*The records*:
┌────────

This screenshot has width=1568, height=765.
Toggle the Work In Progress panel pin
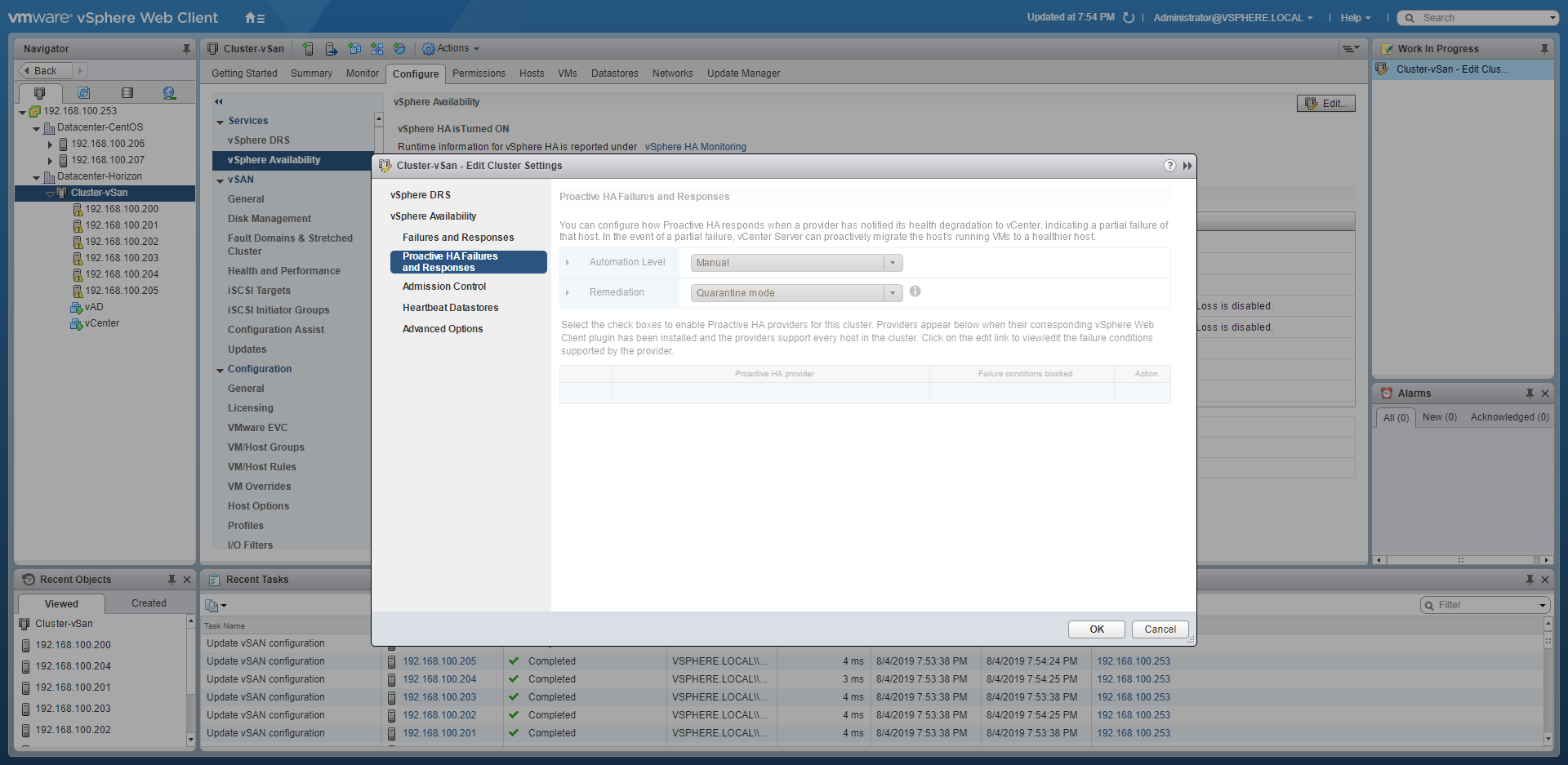coord(1544,49)
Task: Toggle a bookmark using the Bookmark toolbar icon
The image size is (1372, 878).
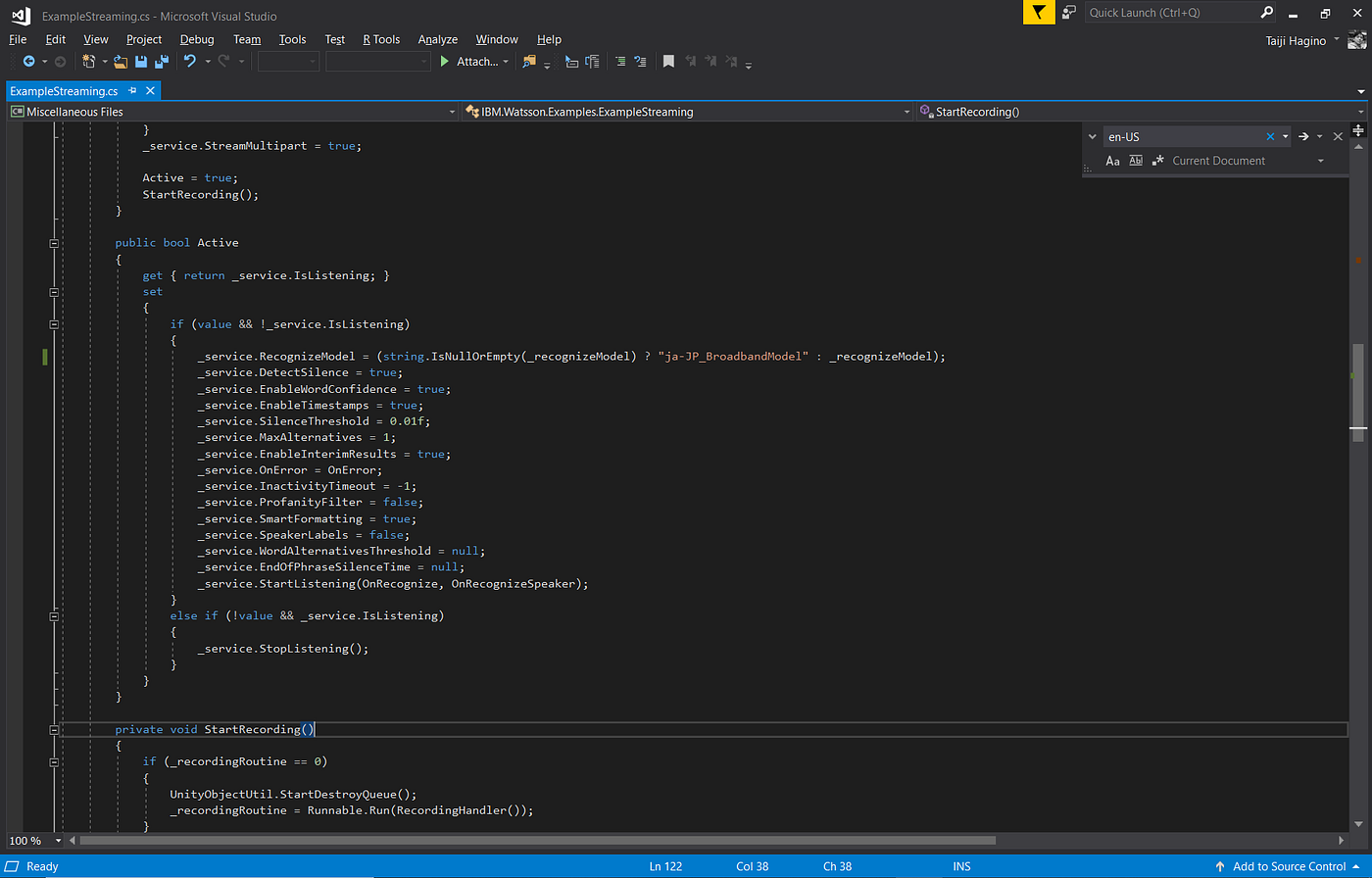Action: (x=670, y=61)
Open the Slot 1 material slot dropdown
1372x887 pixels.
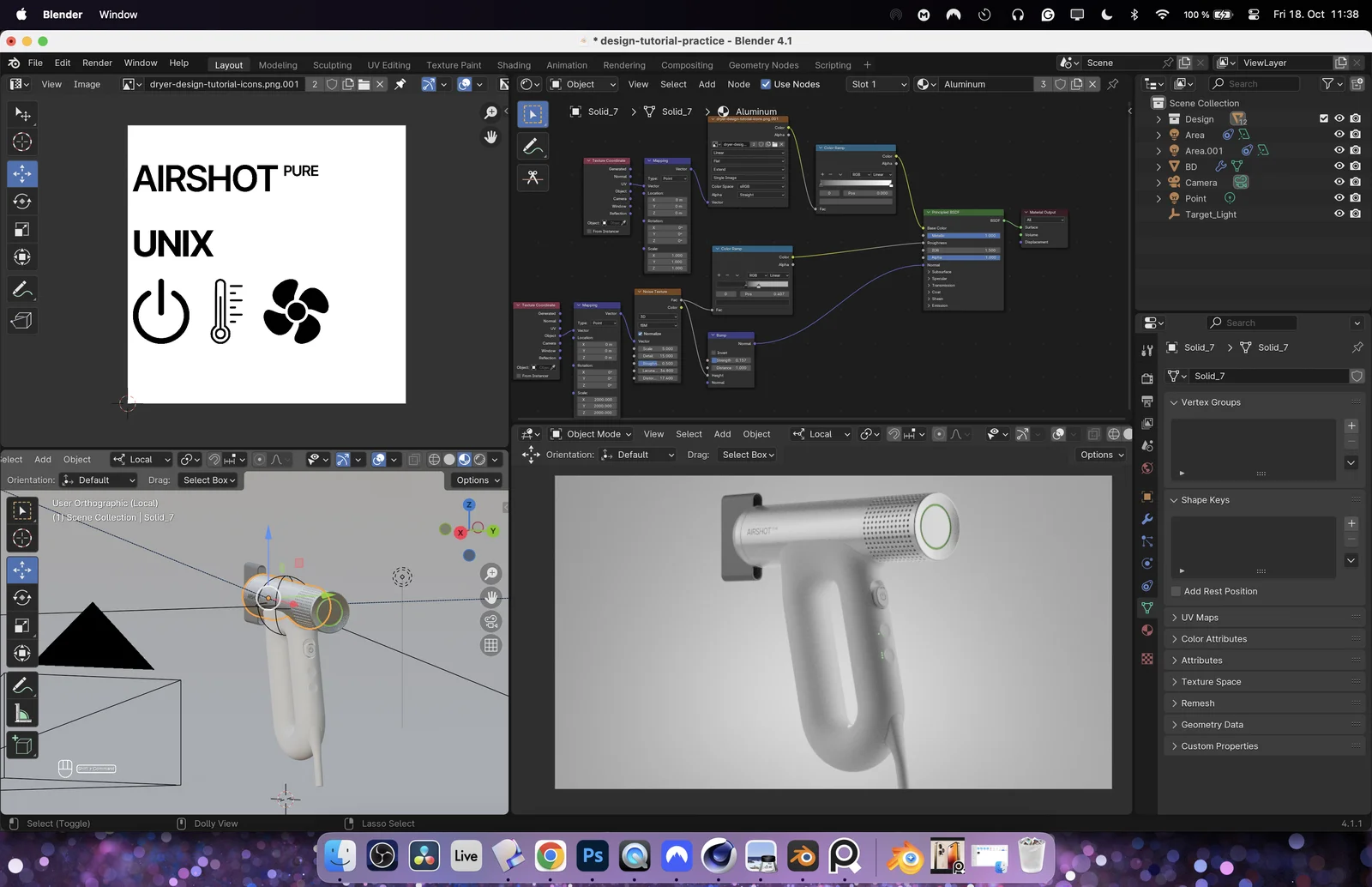[x=878, y=84]

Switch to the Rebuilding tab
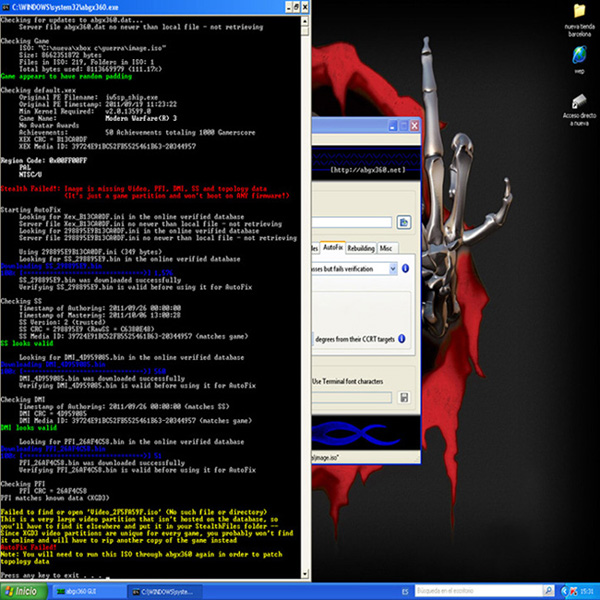click(x=361, y=247)
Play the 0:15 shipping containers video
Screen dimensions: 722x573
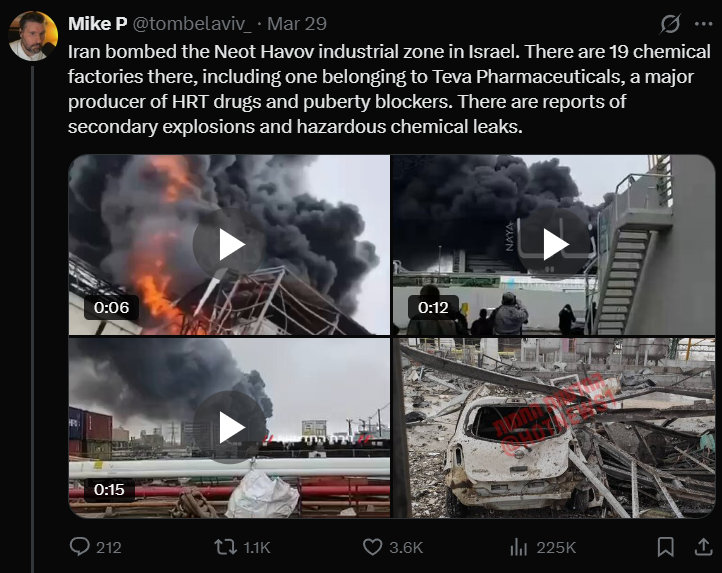coord(229,428)

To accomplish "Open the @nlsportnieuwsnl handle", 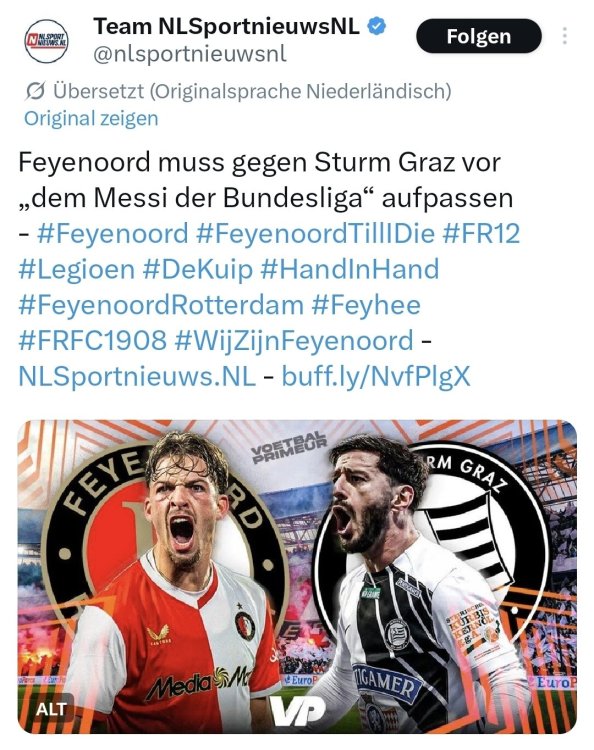I will (x=190, y=54).
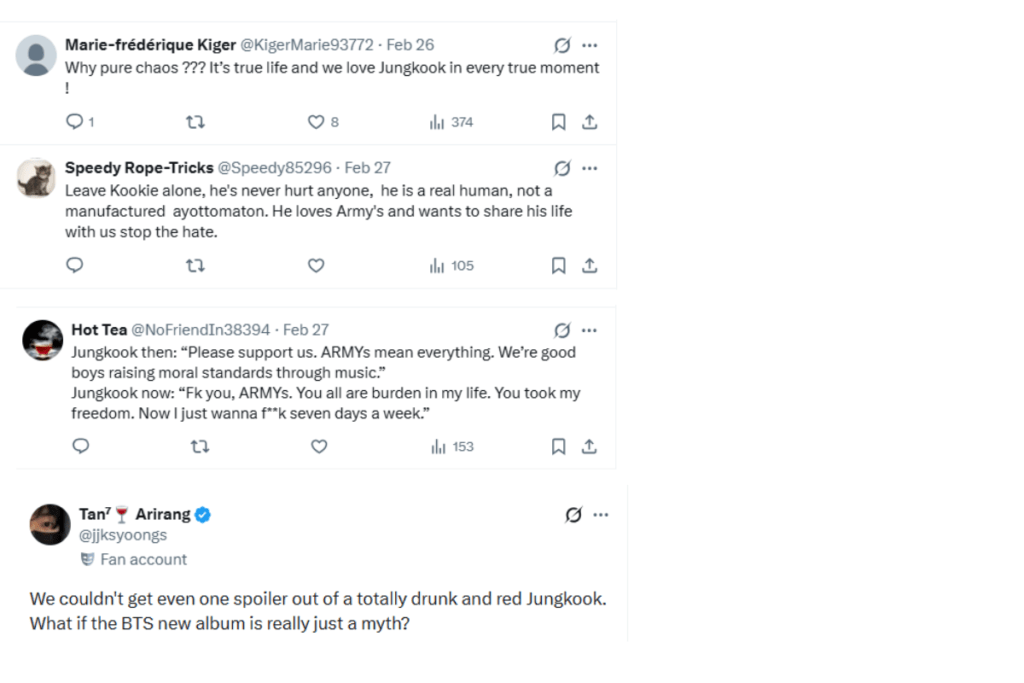This screenshot has height=683, width=1024.
Task: Open the menu on Tan Arirang's tweet
Action: pyautogui.click(x=601, y=514)
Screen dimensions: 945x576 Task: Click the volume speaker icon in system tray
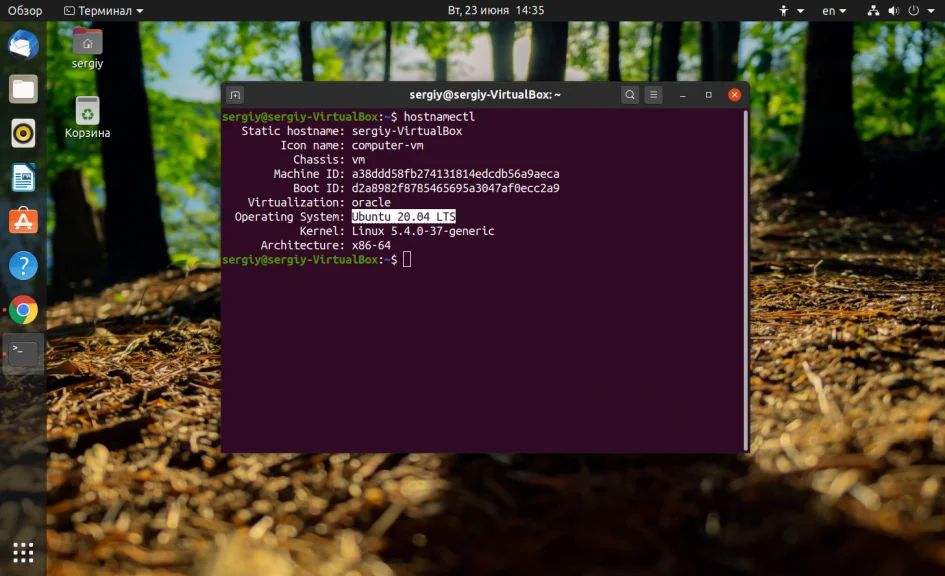pos(894,10)
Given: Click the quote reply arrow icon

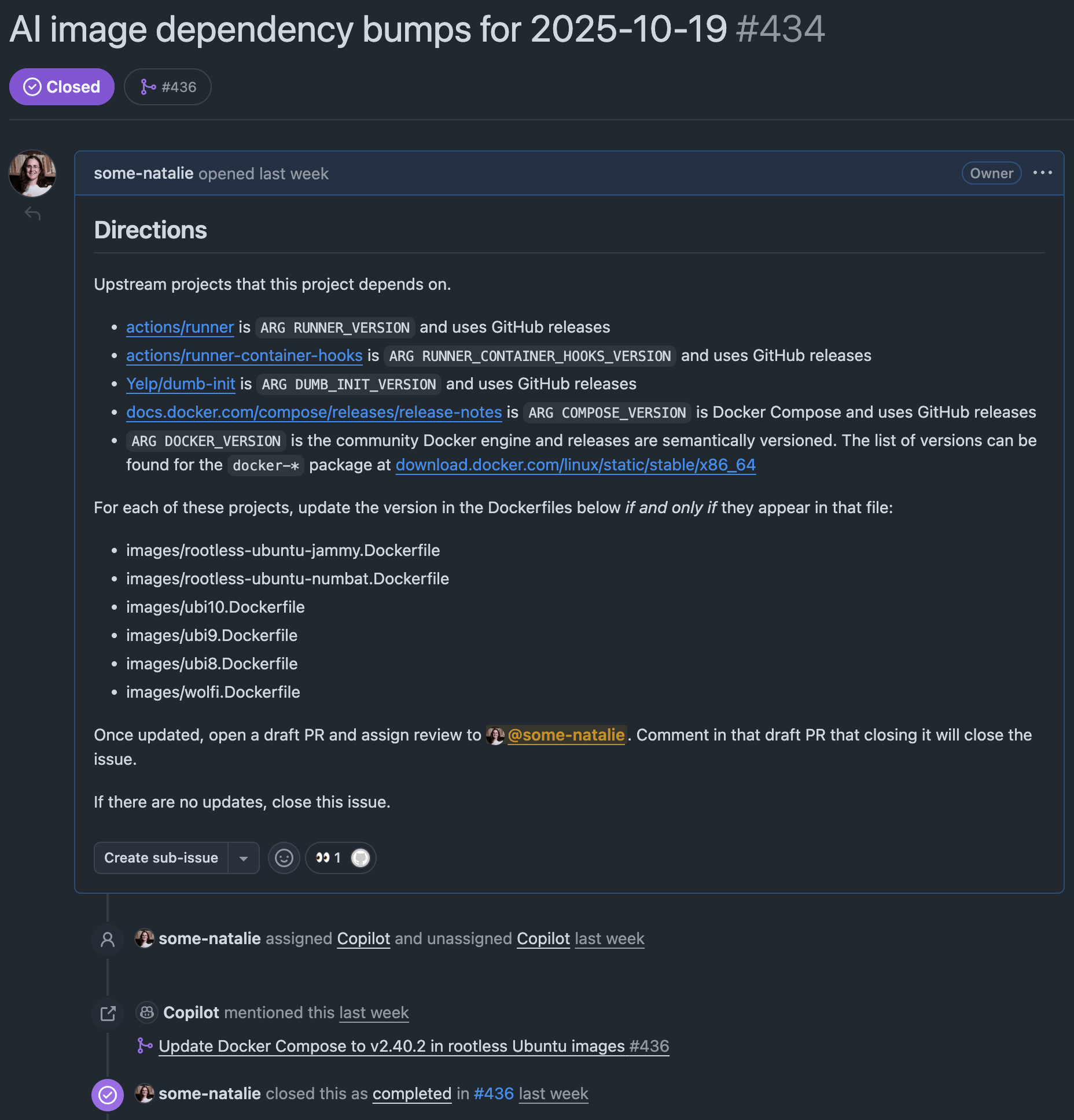Looking at the screenshot, I should (32, 214).
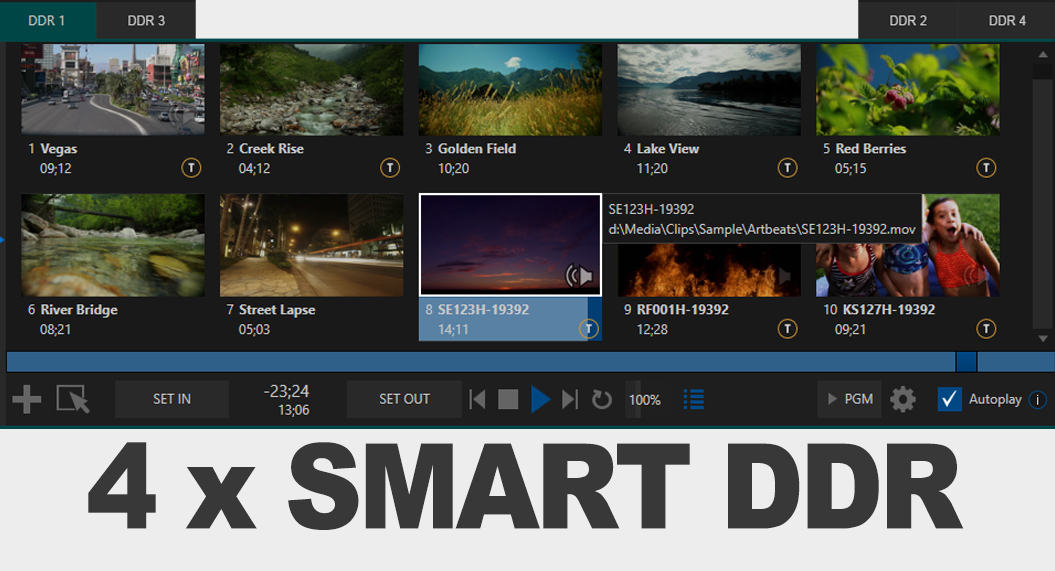This screenshot has height=571, width=1055.
Task: Open DDR settings with the gear icon
Action: (x=903, y=400)
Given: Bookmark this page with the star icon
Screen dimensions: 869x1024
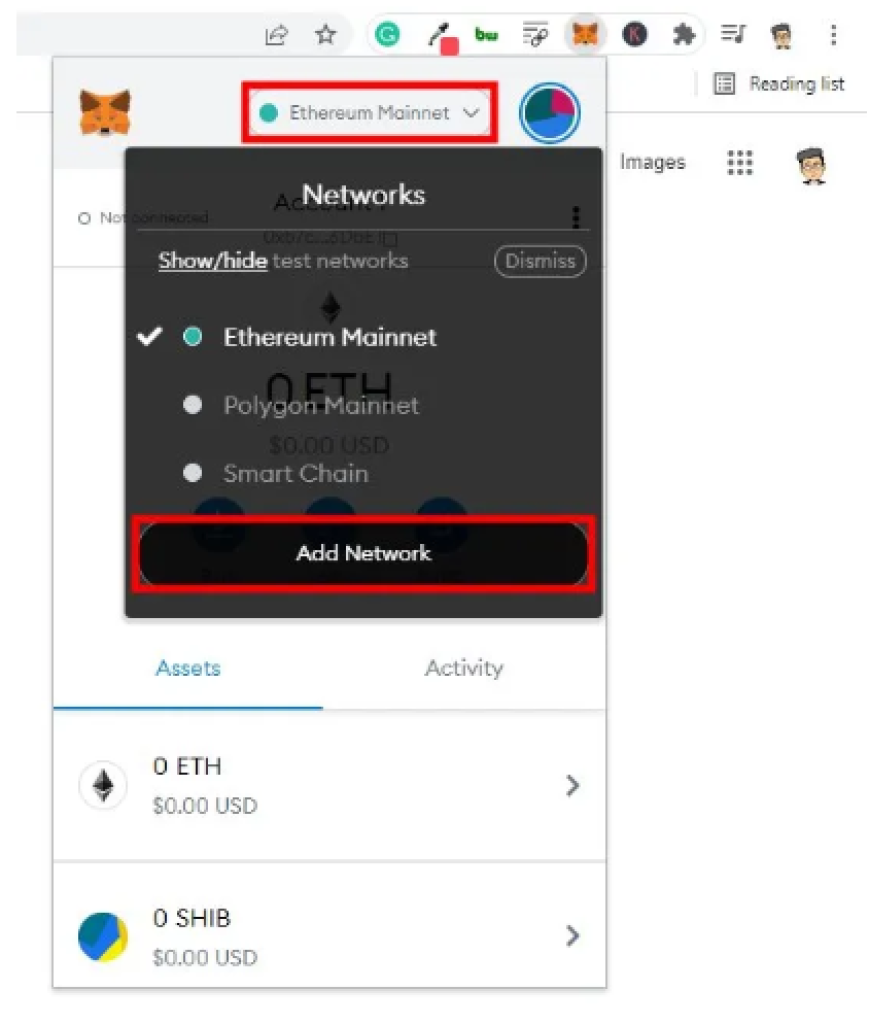Looking at the screenshot, I should tap(325, 34).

└────────

*What the task asks*:
Retype the records above word for word, from their first line through the line containing "Play the 0:15 shipping containers video", and leave out every picture.

*Task response*:
This screenshot has width=1568, height=765.
Toggle the Work In Progress panel pin
coord(1544,49)
Task: Toggle a bookmark using the Bookmark toolbar icon
The image size is (1372, 878).
Action: (x=670, y=61)
Open the Slot 1 material slot dropdown
1372x887 pixels.
[x=878, y=84]

Switch to the Rebuilding tab
click(x=361, y=247)
Play the 0:15 shipping containers video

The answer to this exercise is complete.